Instructions for the task: Copy the data below. Keep every line exactly as it is.

====

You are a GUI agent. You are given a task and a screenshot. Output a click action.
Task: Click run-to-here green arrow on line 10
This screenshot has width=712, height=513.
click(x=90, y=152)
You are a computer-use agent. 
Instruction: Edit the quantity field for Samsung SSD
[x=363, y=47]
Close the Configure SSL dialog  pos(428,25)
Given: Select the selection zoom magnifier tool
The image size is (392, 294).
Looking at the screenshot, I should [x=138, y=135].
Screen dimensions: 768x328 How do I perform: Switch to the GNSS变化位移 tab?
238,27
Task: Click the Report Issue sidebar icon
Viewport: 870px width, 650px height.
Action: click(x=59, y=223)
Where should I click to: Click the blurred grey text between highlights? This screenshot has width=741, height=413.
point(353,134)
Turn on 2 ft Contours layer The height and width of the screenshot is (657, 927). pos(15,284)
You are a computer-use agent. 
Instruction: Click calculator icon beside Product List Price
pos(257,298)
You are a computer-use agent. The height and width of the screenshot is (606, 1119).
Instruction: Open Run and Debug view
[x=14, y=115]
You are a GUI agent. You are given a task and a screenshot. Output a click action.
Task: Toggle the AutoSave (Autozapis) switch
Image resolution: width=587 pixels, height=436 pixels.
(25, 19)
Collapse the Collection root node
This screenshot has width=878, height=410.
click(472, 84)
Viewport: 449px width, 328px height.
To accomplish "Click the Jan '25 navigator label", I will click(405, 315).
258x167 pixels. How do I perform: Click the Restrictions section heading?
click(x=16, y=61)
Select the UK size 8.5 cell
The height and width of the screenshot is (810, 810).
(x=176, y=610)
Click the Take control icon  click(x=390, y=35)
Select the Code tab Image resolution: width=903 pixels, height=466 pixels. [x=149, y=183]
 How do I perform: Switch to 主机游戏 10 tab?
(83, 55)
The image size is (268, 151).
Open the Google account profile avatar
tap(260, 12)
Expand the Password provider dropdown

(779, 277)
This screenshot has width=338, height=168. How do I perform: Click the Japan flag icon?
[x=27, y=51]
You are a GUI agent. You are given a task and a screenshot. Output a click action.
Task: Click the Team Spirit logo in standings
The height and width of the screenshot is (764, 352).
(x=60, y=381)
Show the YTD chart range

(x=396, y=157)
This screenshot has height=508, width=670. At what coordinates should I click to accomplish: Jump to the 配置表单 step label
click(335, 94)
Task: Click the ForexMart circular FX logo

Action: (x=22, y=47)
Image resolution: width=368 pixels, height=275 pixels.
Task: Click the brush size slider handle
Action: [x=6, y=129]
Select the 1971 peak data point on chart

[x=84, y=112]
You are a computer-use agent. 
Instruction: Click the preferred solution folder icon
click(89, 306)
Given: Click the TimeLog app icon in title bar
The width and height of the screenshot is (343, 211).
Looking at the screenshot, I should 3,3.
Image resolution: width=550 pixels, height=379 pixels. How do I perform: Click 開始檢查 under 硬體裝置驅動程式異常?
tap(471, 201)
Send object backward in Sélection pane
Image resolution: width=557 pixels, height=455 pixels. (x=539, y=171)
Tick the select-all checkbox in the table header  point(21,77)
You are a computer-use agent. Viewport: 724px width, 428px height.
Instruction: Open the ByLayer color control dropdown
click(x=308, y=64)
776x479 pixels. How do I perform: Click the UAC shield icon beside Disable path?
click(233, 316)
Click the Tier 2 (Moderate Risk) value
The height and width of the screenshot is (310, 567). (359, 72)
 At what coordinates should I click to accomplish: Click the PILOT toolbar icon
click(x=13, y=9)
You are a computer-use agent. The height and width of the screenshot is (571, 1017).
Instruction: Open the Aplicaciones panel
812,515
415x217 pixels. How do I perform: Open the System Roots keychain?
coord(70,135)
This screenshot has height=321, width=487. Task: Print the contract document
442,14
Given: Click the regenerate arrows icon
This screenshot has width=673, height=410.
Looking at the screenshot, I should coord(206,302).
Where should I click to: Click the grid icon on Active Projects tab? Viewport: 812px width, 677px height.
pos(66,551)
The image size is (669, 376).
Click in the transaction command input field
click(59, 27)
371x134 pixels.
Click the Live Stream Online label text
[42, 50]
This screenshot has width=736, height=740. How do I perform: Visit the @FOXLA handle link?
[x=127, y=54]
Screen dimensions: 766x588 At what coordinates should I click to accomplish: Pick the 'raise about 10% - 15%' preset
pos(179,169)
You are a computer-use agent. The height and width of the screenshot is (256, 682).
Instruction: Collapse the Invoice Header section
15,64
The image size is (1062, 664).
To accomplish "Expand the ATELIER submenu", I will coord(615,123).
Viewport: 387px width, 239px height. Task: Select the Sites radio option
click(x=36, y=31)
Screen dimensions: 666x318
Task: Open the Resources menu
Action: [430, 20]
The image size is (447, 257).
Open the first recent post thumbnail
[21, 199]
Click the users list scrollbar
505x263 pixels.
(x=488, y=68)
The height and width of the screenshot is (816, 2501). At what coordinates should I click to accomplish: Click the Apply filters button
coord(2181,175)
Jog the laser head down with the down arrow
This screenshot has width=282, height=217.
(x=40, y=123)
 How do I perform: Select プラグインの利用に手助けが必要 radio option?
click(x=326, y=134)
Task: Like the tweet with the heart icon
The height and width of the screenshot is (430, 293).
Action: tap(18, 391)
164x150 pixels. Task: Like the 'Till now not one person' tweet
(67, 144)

====

Output:
You are a GUI agent. You are given a task and a screenshot. Output a click action.
Task: Click run-to-here green arrow on line 10
This screenshot has width=712, height=513.
click(x=90, y=152)
You are a computer-use agent. 
Instruction: Edit the quantity field for Samsung SSD
[x=363, y=47]
Close the Configure SSL dialog  pos(428,25)
Given: Select the selection zoom magnifier tool
The image size is (392, 294).
Looking at the screenshot, I should [x=138, y=135].
Screen dimensions: 768x328 How do I perform: Switch to the GNSS变化位移 tab?
238,27
Task: Click the Report Issue sidebar icon
Viewport: 870px width, 650px height.
Action: click(x=59, y=223)
Where should I click to: Click the blurred grey text between highlights? This screenshot has width=741, height=413.
point(353,134)
Turn on 2 ft Contours layer The height and width of the screenshot is (657, 927). pos(15,284)
You are a computer-use agent. 
Instruction: Click calculator icon beside Product List Price
pos(257,298)
You are a computer-use agent. The height and width of the screenshot is (606, 1119).
Instruction: Open Run and Debug view
[x=14, y=115]
You are a GUI agent. You are given a task and a screenshot. Output a click action.
Task: Toggle the AutoSave (Autozapis) switch
Image resolution: width=587 pixels, height=436 pixels.
(25, 19)
Collapse the Collection root node
This screenshot has width=878, height=410.
click(472, 84)
Viewport: 449px width, 328px height.
To accomplish "Click the Jan '25 navigator label", I will click(405, 315).
258x167 pixels. How do I perform: Click the Restrictions section heading?
click(x=16, y=61)
Select the UK size 8.5 cell
The height and width of the screenshot is (810, 810).
(x=176, y=610)
Click the Take control icon  click(x=390, y=35)
Select the Code tab Image resolution: width=903 pixels, height=466 pixels. [x=149, y=183]
 How do I perform: Switch to 主机游戏 10 tab?
(83, 55)
The image size is (268, 151).
Open the Google account profile avatar
tap(260, 12)
Expand the Password provider dropdown

(779, 277)
This screenshot has width=338, height=168. How do I perform: Click the Japan flag icon?
[x=27, y=51]
You are a GUI agent. You are given a task and a screenshot. Output a click action.
Task: Click the Team Spirit logo in standings
The height and width of the screenshot is (764, 352).
(x=60, y=381)
Show the YTD chart range

(x=396, y=157)
This screenshot has height=508, width=670. At what coordinates should I click to accomplish: Jump to the 配置表单 step label
click(335, 94)
Task: Click the ForexMart circular FX logo

Action: (x=22, y=47)
Image resolution: width=368 pixels, height=275 pixels.
Task: Click the brush size slider handle
Action: [x=6, y=129]
Select the 1971 peak data point on chart

[x=84, y=112]
You are a computer-use agent. 
Instruction: Click the preferred solution folder icon
click(89, 306)
Given: Click the TimeLog app icon in title bar
The width and height of the screenshot is (343, 211).
Looking at the screenshot, I should 3,3.
Image resolution: width=550 pixels, height=379 pixels. How do I perform: Click 開始檢查 under 硬體裝置驅動程式異常?
tap(471, 201)
Send object backward in Sélection pane
Image resolution: width=557 pixels, height=455 pixels. (x=539, y=171)
Tick the select-all checkbox in the table header  point(21,77)
You are a computer-use agent. Viewport: 724px width, 428px height.
Instruction: Open the ByLayer color control dropdown
click(x=308, y=64)
776x479 pixels. How do I perform: Click the UAC shield icon beside Disable path?
click(233, 316)
Click the Tier 2 (Moderate Risk) value
The height and width of the screenshot is (310, 567). (359, 72)
 At what coordinates should I click to accomplish: Click the PILOT toolbar icon
click(x=13, y=9)
You are a computer-use agent. The height and width of the screenshot is (571, 1017).
Instruction: Open the Aplicaciones panel
812,515
415x217 pixels. How do I perform: Open the System Roots keychain?
coord(70,135)
This screenshot has height=321, width=487. Task: Print the contract document
442,14
Given: Click the regenerate arrows icon
This screenshot has width=673, height=410.
Looking at the screenshot, I should coord(206,302).
Where should I click to: Click the grid icon on Active Projects tab? Viewport: 812px width, 677px height.
pos(66,551)
The image size is (669, 376).
Click in the transaction command input field
click(59, 27)
371x134 pixels.
Click the Live Stream Online label text
[42, 50]
This screenshot has width=736, height=740. How do I perform: Visit the @FOXLA handle link?
[x=127, y=54]
Screen dimensions: 766x588 At what coordinates should I click to accomplish: Pick the 'raise about 10% - 15%' preset
pos(179,169)
You are a computer-use agent. The height and width of the screenshot is (256, 682).
Instruction: Collapse the Invoice Header section
15,64
The image size is (1062, 664).
To accomplish "Expand the ATELIER submenu", I will coord(615,123).
Viewport: 387px width, 239px height. Task: Select the Sites radio option
click(x=36, y=31)
Screen dimensions: 666x318
Task: Open the Resources menu
Action: [430, 20]
The image size is (447, 257).
Open the first recent post thumbnail
[21, 199]
Click the users list scrollbar
505x263 pixels.
(x=488, y=68)
The height and width of the screenshot is (816, 2501). At what coordinates should I click to accomplish: Click the Apply filters button
coord(2181,175)
Jog the laser head down with the down arrow
This screenshot has width=282, height=217.
(x=40, y=123)
 How do I perform: Select プラグインの利用に手助けが必要 radio option?
click(x=326, y=134)
Task: Like the tweet with the heart icon
The height and width of the screenshot is (430, 293).
Action: tap(18, 391)
164x150 pixels. Task: Like the 'Till now not one person' tweet
(67, 144)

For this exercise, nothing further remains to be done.